## Given records
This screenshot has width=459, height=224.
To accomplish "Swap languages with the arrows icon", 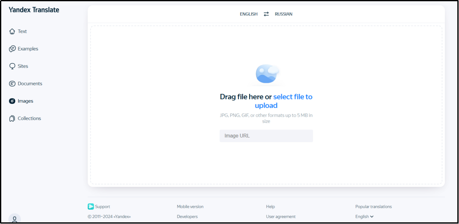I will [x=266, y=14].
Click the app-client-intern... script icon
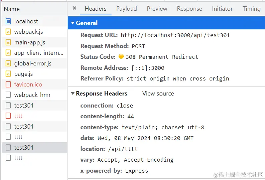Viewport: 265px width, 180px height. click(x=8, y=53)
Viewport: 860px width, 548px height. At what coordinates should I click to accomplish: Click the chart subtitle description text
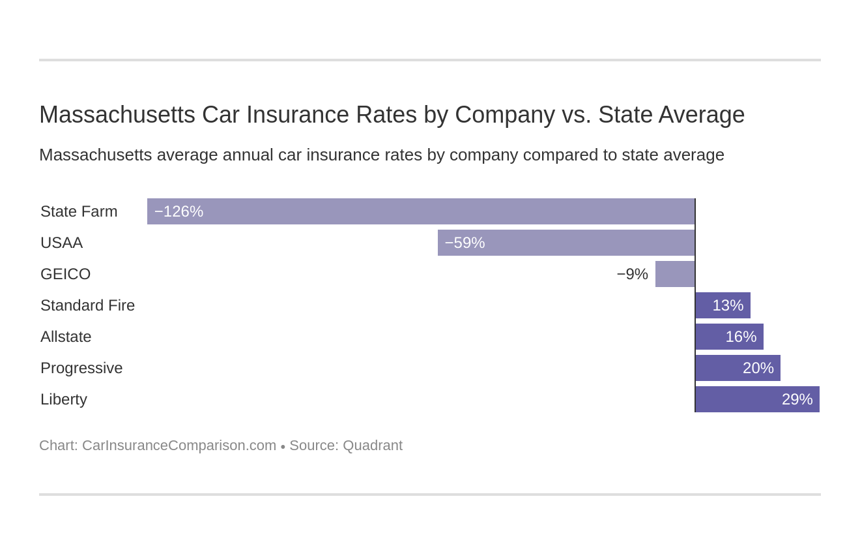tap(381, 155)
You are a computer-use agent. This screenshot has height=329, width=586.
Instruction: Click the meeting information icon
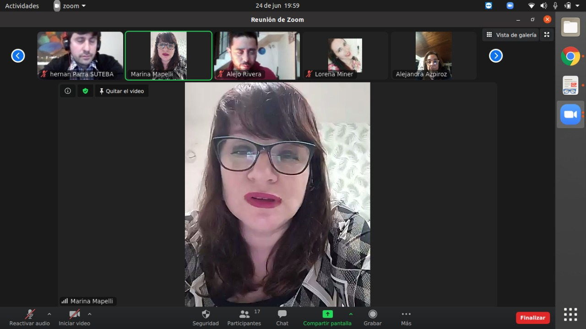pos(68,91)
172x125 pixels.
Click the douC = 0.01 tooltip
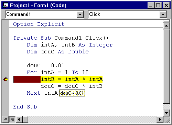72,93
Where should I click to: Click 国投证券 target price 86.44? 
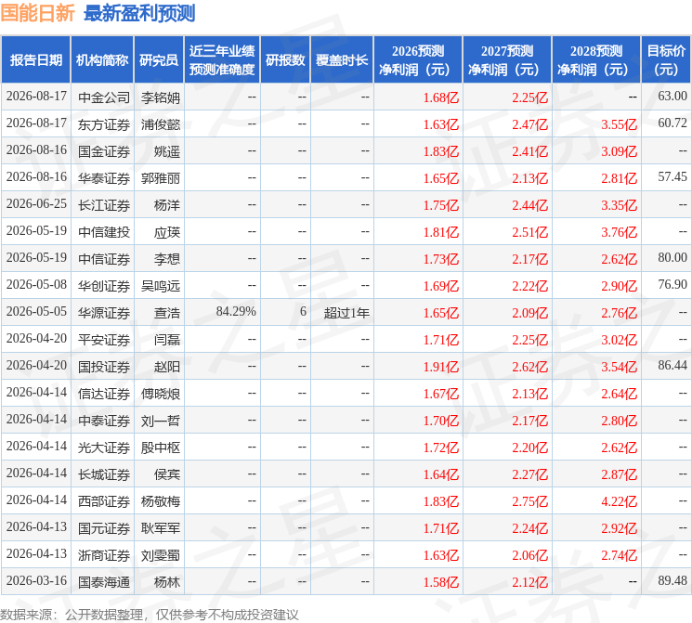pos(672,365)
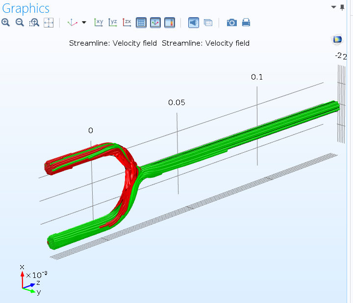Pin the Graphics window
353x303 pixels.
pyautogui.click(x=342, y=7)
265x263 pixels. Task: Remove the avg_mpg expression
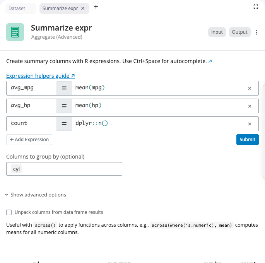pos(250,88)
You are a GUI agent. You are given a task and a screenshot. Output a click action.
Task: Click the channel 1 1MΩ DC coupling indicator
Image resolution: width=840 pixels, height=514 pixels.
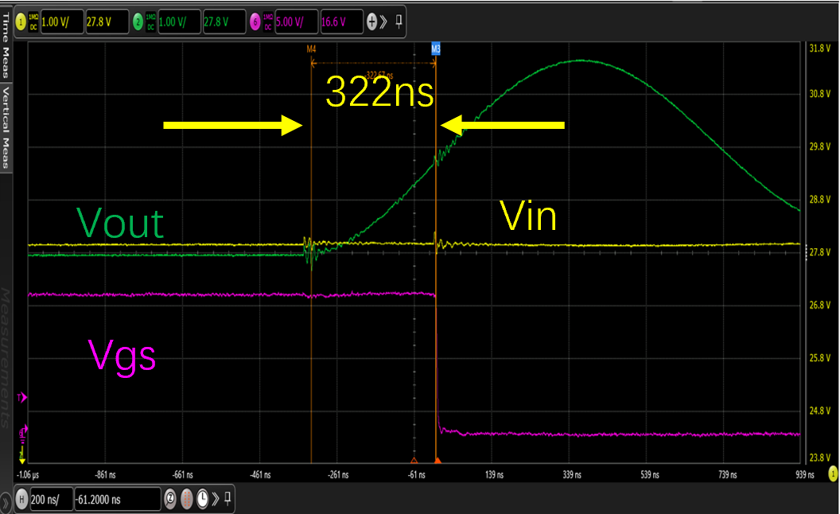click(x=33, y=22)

## Exercise goal
Leaving the pictures out, copy exactly the lines from the line that contains "265x263 pixels. Task: Remove" to the last line of the data, both ends included.

## The completed task
265x263 pixels. Task: Remove the avg_mpg expression
pos(250,88)
You are a GUI agent. You are given a task and a screenshot. Output a click action.
Task: Click the channel 1 1MΩ DC coupling indicator
Image resolution: width=840 pixels, height=514 pixels.
click(x=33, y=22)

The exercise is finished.